Operational risk trumps cybersecurity concerns when businesses move to the cloud


Despite the proven benefits of moving to the cloud, many businesses are still avoiding the move due to fears about cybersecurity risks. A recent survey by Palo Alto Networks found that in Australia, moving to the cloud is considered the second biggest cybersecurity challenge for organisations (36 per cent of respondents). (see reference 1 below)

However, with security arguably stronger in the cloud than on-premise, businesses should be more concerned about addressing the operational risk, according to Palo Alto Networks.

Philip Dimitriu, Director of Systems Engineering, ANZ, Palo Alto Networks, said, “If organisations have the right technology in place, security shouldn’t be an issue. Moving to the cloud is an integral part of business growth: it helps address the need for compute and storage resources, and provides agility, scalability, and global reach.

“Moving to the public cloud means handing over the organisation’s data to a third party, which can make some business leaders nervous. That doesn’t have to be the case because, in most instances, data is more secure in the cloud. And, while it’s not possible to stop all cyberattacks regardless of whether data resides in the cloud or on-premise, it is possible to reduce the risk substantially.”

Business leaders should be more concerned with operational risk when it comes to cloud adoption. This refers not just to data security but to issues around the performance of applications in the cloud. If the business can’t use certain applications because of performance issues, this can have a significant knock-on effect that makes it difficult to conduct business as usual.

Similarly, if data stored in the cloud isn’t available when business users need it, this can impact the business’s ability to fulfil orders and provide a high standard of service.

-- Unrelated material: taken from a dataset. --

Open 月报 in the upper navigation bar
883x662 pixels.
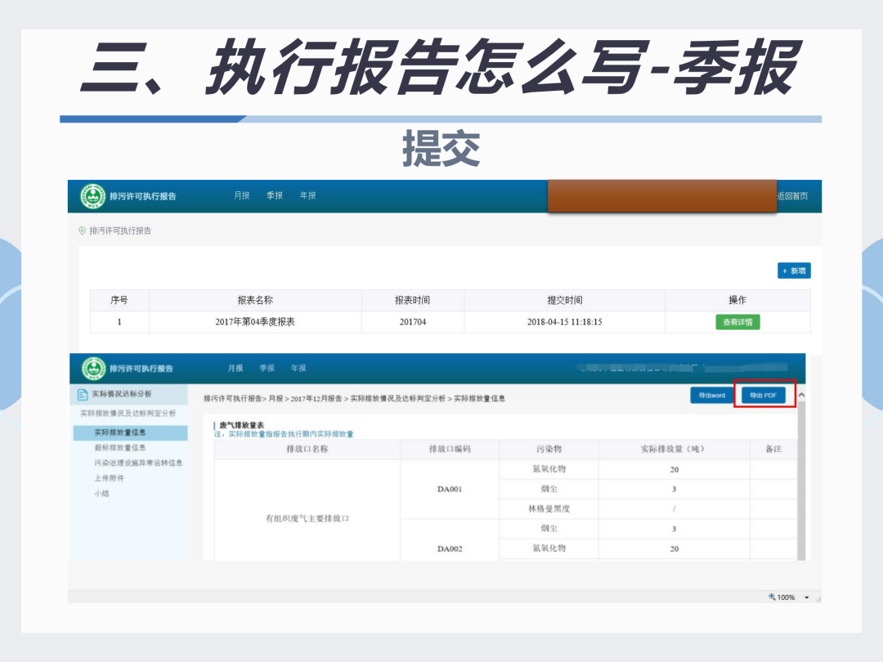click(x=241, y=195)
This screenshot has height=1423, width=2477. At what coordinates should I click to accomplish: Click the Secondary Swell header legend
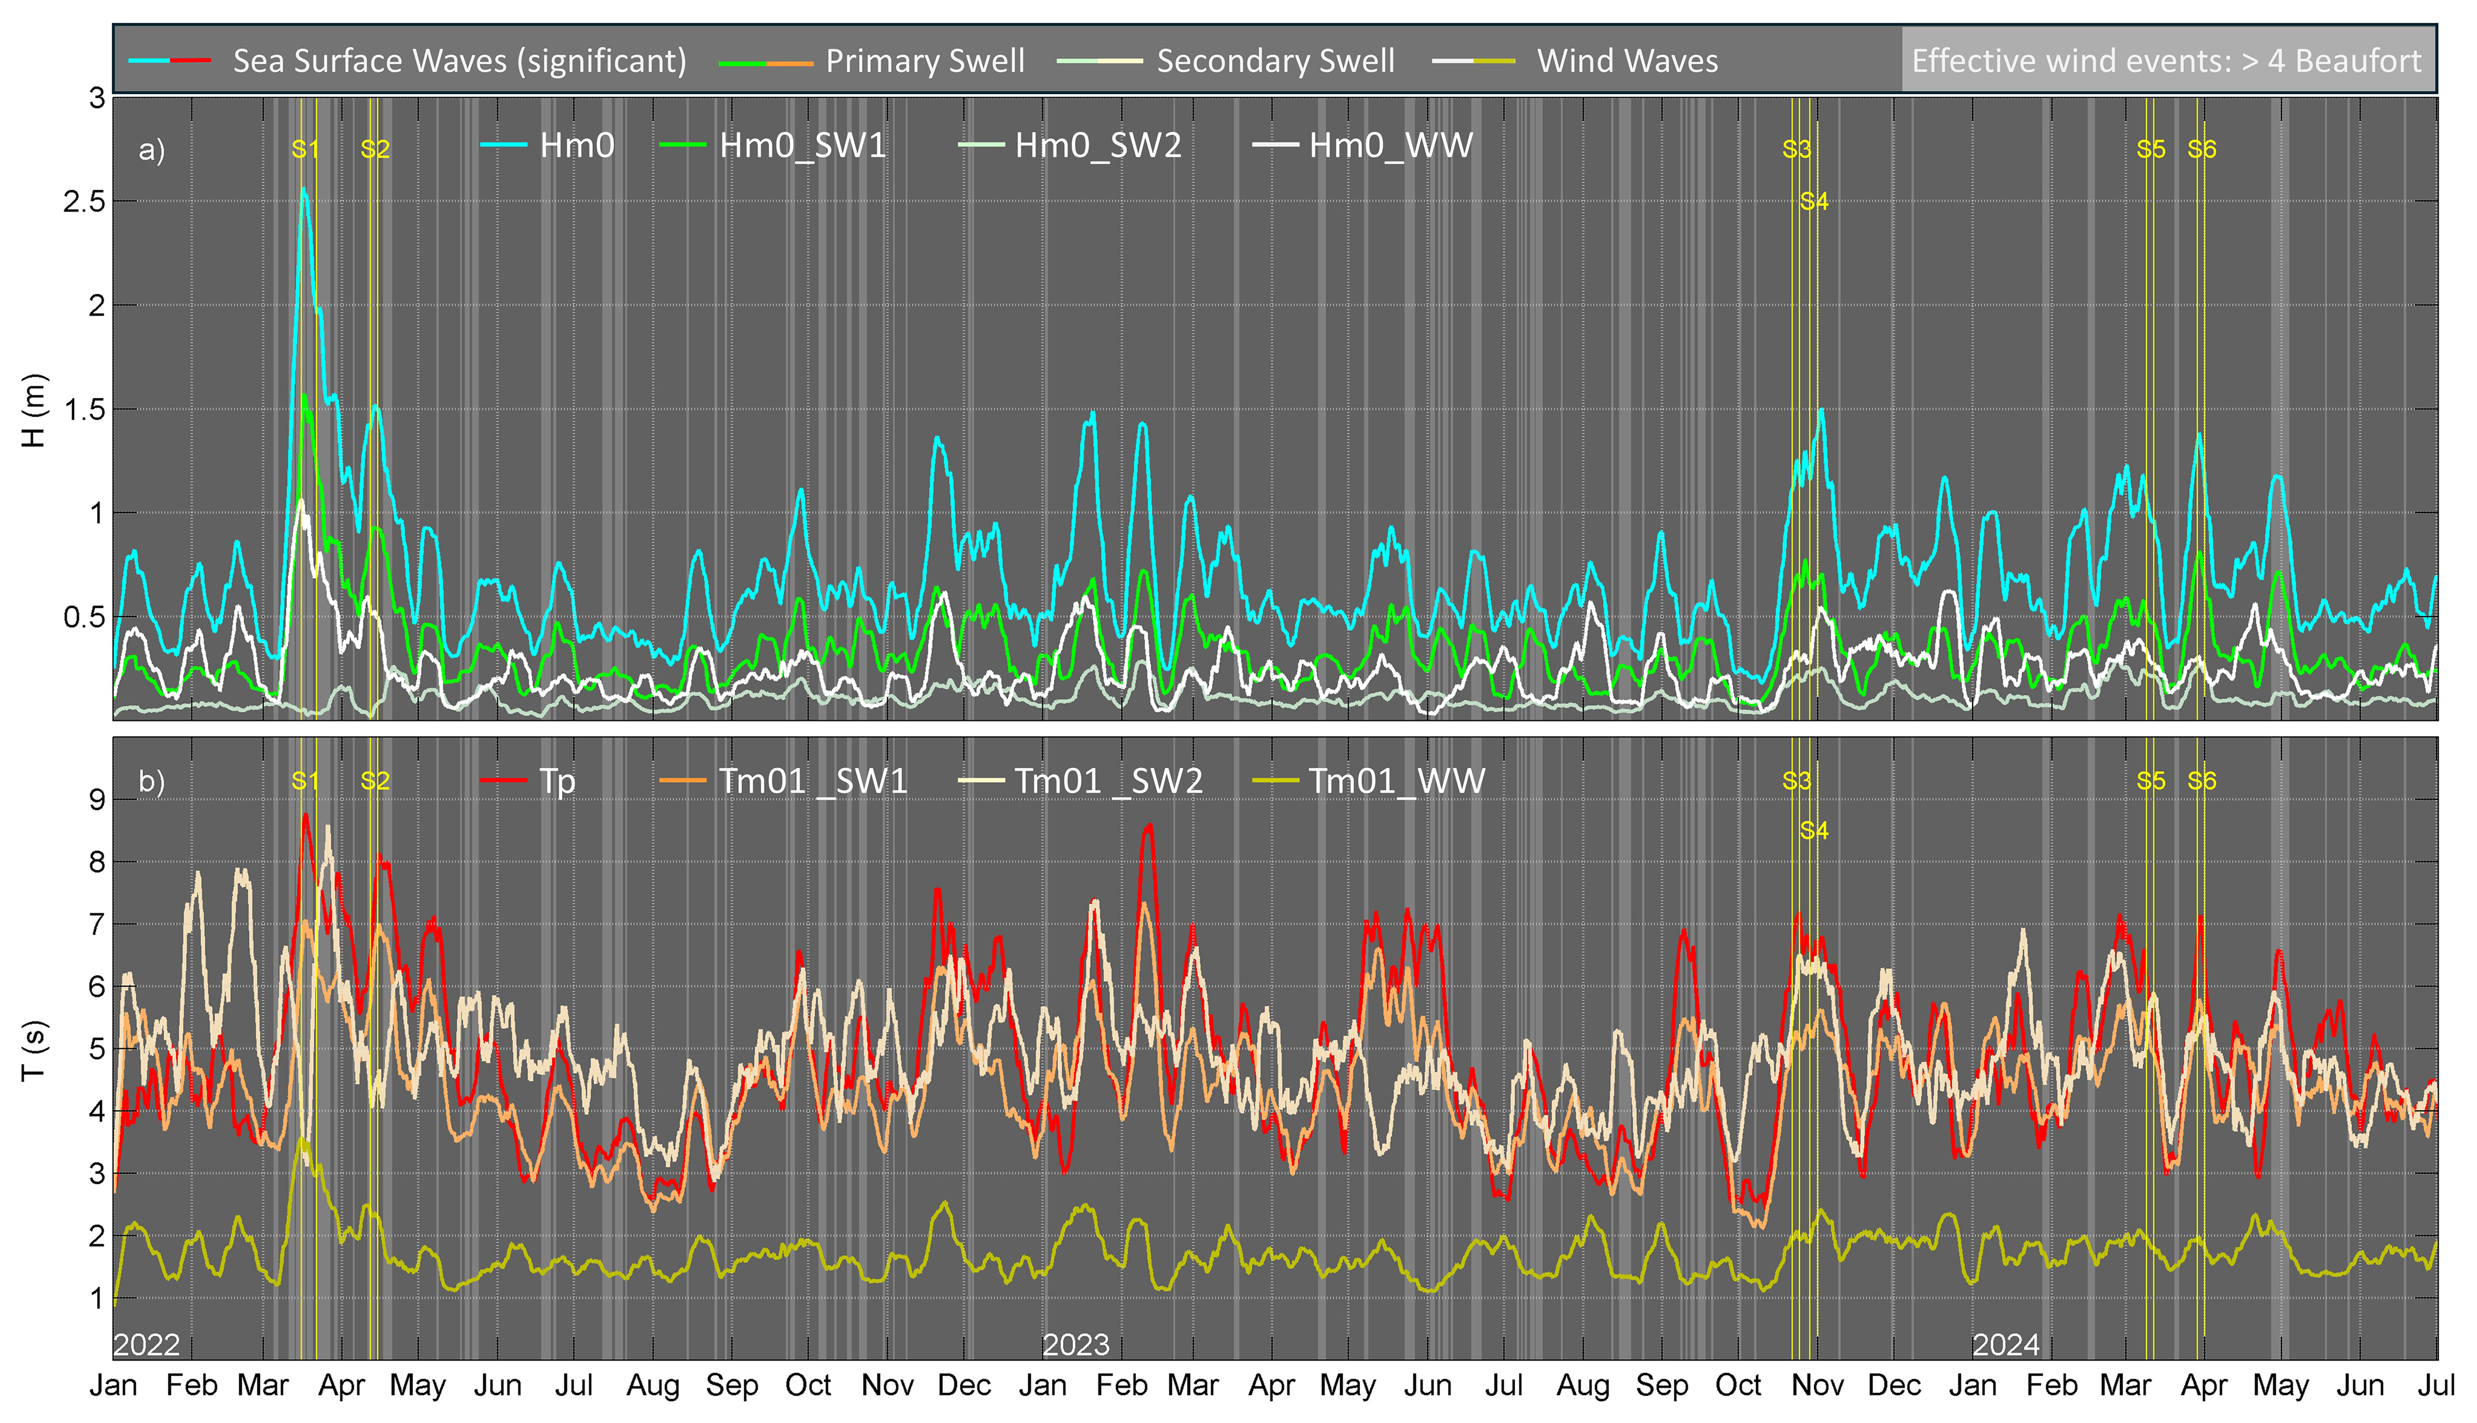point(1275,61)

Philip Dimitriu said, “Moving to the cloud should deliver operational improvements. If the service provider can’t guarantee uptime and performance, as well as security, then it defeats the purpose: the business may as well have kept everything on-premise. Downtime and poor performance can directly affect the business’s bottom line, so it’s essential for decision-makers to address this upfront with providers.

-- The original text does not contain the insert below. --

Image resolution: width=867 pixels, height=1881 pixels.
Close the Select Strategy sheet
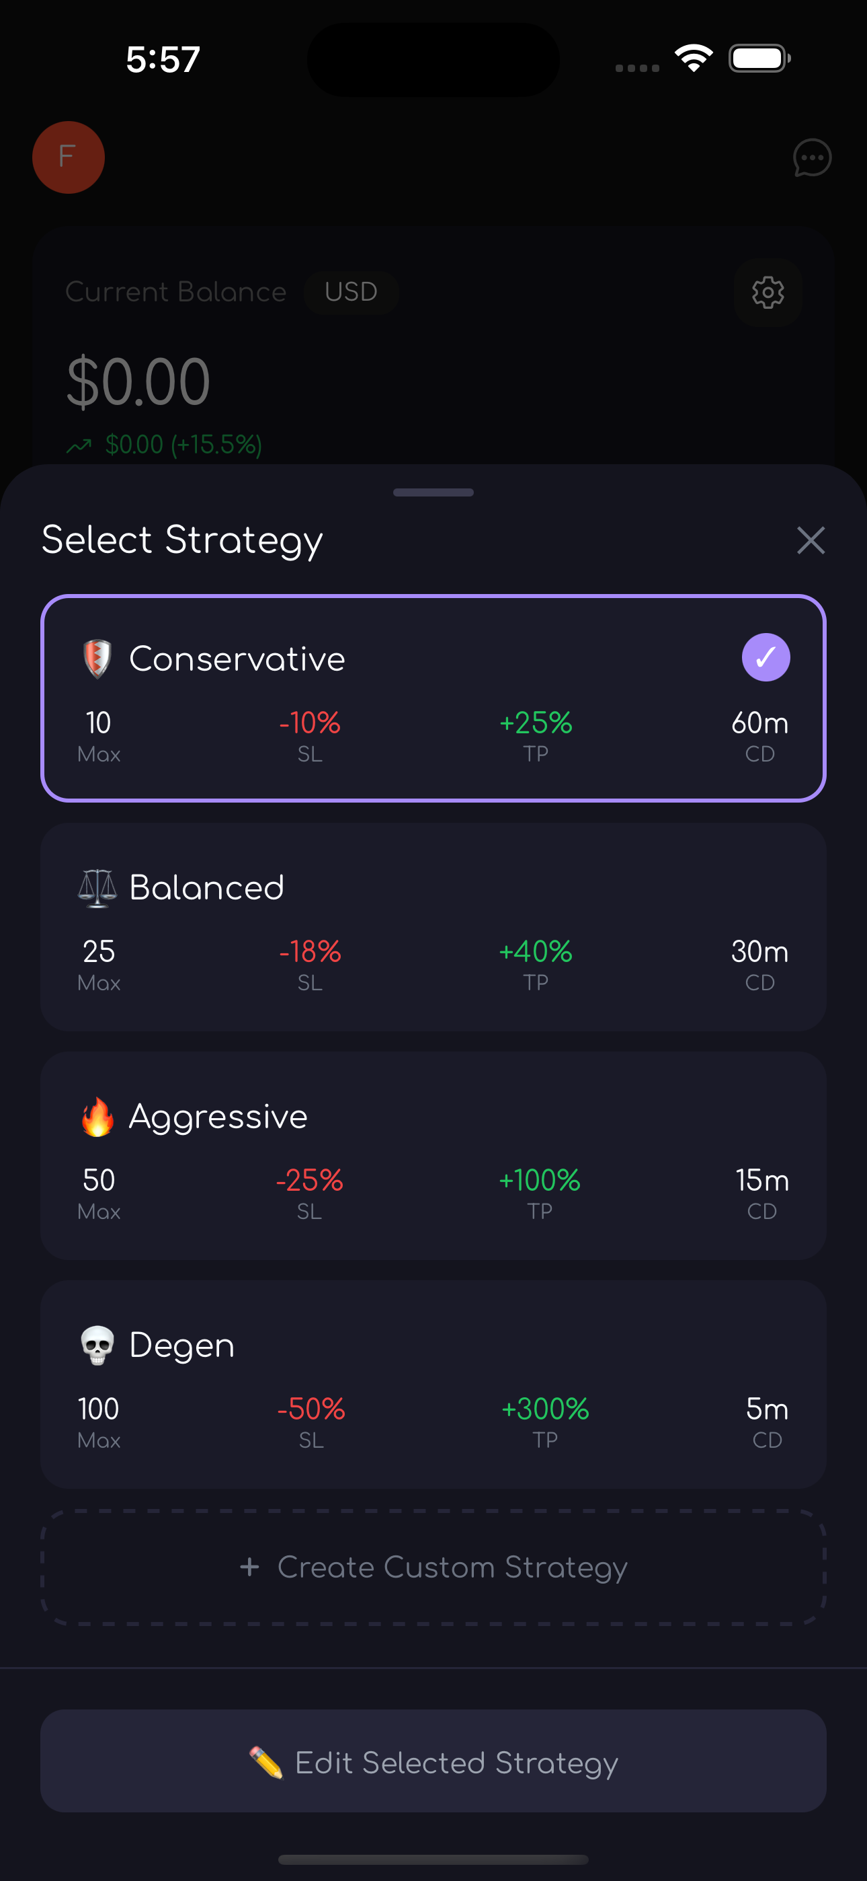[x=811, y=541]
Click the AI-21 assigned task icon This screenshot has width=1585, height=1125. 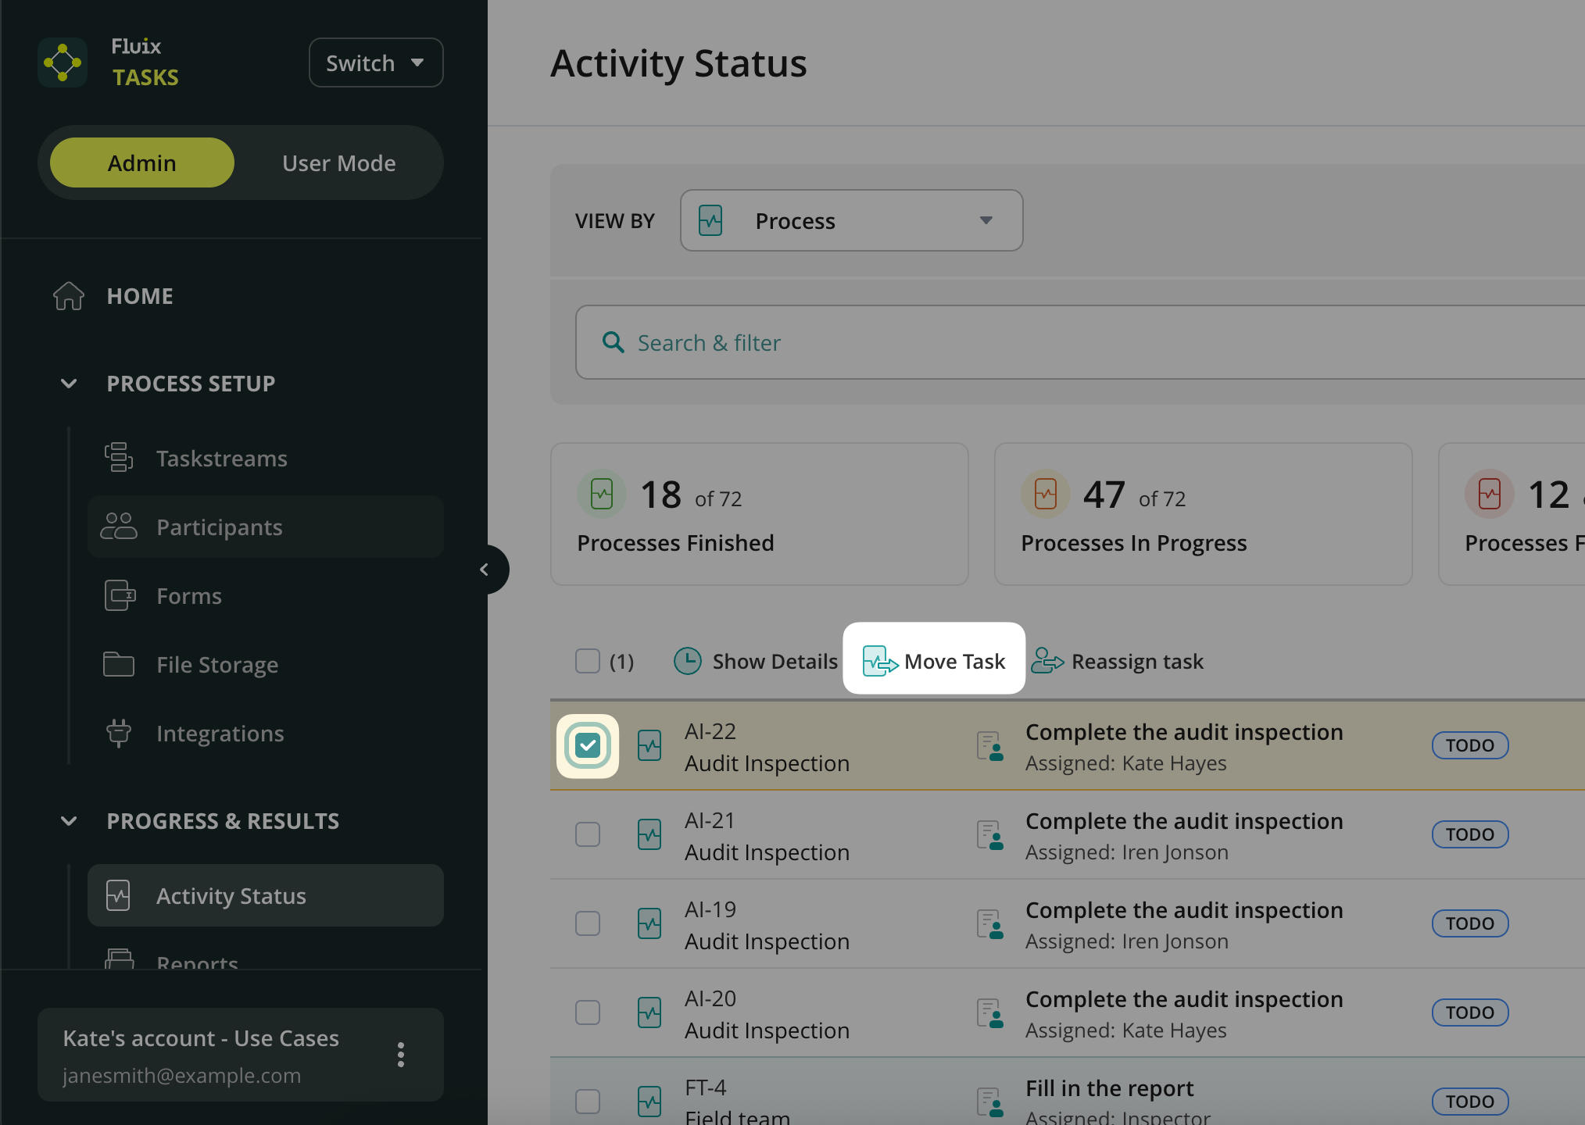[990, 834]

“Decision-makers need to ensure there are legal agreements, including service level agreements, in place that cover questions of uptime, liability, performance, and data ownership. They must then regularly review the relationship to ensure it continues to serve the business needs. By doing these things, organisations can overcome the potential operational risks and achieve the transformational benefits of moving to the cloud. Cloud security should not be seen as an inhibitor, but instead as an enabler to cloud service adoption.”

1)  The State of Cybersecurity in Asia-Pacific report, by Palo Alto Networks interviewed over 500 respondents in APAC, covering Australia, China, Hong Kong, India, and Singapore markets. This included over 100 respondents from Australia. The number one issue highlighted with cybersecurity was employees’ lack of awareness (41 per cent) and third was having legacy IT systems (31 per cent).